__Exercise__.
In the entries below, the line with "1168x382 pixels." marks the start. Return it and every following line exactly, ending with the last.

__Input for this task__.
__________

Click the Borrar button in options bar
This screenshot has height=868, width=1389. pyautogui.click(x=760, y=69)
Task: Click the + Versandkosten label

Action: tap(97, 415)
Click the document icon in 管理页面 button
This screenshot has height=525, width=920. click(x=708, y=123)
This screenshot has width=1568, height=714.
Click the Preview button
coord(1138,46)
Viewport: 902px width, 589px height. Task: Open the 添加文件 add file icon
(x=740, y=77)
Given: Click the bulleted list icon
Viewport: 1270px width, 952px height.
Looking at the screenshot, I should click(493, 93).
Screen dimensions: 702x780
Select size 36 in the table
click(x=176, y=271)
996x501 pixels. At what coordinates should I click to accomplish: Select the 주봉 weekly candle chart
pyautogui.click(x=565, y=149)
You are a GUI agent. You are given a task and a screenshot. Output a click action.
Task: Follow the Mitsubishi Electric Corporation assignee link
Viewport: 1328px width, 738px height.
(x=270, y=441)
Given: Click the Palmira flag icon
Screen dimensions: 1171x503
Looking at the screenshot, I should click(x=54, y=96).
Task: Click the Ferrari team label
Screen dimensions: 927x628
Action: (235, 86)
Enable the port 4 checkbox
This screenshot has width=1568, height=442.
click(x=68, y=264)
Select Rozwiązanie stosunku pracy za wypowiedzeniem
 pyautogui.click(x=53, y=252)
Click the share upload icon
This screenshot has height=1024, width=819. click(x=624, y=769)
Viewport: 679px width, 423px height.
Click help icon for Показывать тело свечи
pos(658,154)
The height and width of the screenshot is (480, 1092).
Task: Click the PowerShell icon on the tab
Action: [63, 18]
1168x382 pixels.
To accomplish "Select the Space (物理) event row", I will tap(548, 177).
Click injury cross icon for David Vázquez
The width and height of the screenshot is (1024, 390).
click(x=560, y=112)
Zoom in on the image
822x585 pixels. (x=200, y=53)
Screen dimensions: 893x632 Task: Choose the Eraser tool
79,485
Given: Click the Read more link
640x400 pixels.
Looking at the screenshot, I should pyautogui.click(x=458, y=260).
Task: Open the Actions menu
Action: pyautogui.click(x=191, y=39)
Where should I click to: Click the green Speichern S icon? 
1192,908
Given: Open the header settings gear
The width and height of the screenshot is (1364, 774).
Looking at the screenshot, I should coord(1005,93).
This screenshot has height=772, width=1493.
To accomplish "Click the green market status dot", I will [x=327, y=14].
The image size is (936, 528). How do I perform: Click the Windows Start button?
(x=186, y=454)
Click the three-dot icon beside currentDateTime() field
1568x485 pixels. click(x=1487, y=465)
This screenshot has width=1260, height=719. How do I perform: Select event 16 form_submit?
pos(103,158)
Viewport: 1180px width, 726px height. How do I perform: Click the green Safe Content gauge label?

__________

__Finished task__.
1168x382 pixels.
To accomplish "Select the Space (物理) event row", I will tap(548, 177).
Click injury cross icon for David Vázquez
The width and height of the screenshot is (1024, 390).
click(x=560, y=112)
Zoom in on the image
822x585 pixels. (x=200, y=53)
Screen dimensions: 893x632 Task: Choose the Eraser tool
79,485
Given: Click the Read more link
640x400 pixels.
Looking at the screenshot, I should pyautogui.click(x=458, y=260).
Task: Open the Actions menu
Action: pyautogui.click(x=191, y=39)
Where should I click to: Click the green Speichern S icon? 
1192,908
Given: Open the header settings gear
The width and height of the screenshot is (1364, 774).
Looking at the screenshot, I should coord(1005,93).
This screenshot has height=772, width=1493.
To accomplish "Click the green market status dot", I will [x=327, y=14].
The image size is (936, 528). How do I perform: Click the Windows Start button?
(x=186, y=454)
Click the three-dot icon beside currentDateTime() field
1568x485 pixels. click(x=1487, y=465)
This screenshot has width=1260, height=719. How do I perform: Select event 16 form_submit?
pos(103,158)
Viewport: 1180px width, 726px height. How do I perform: Click the green Safe Content gauge label?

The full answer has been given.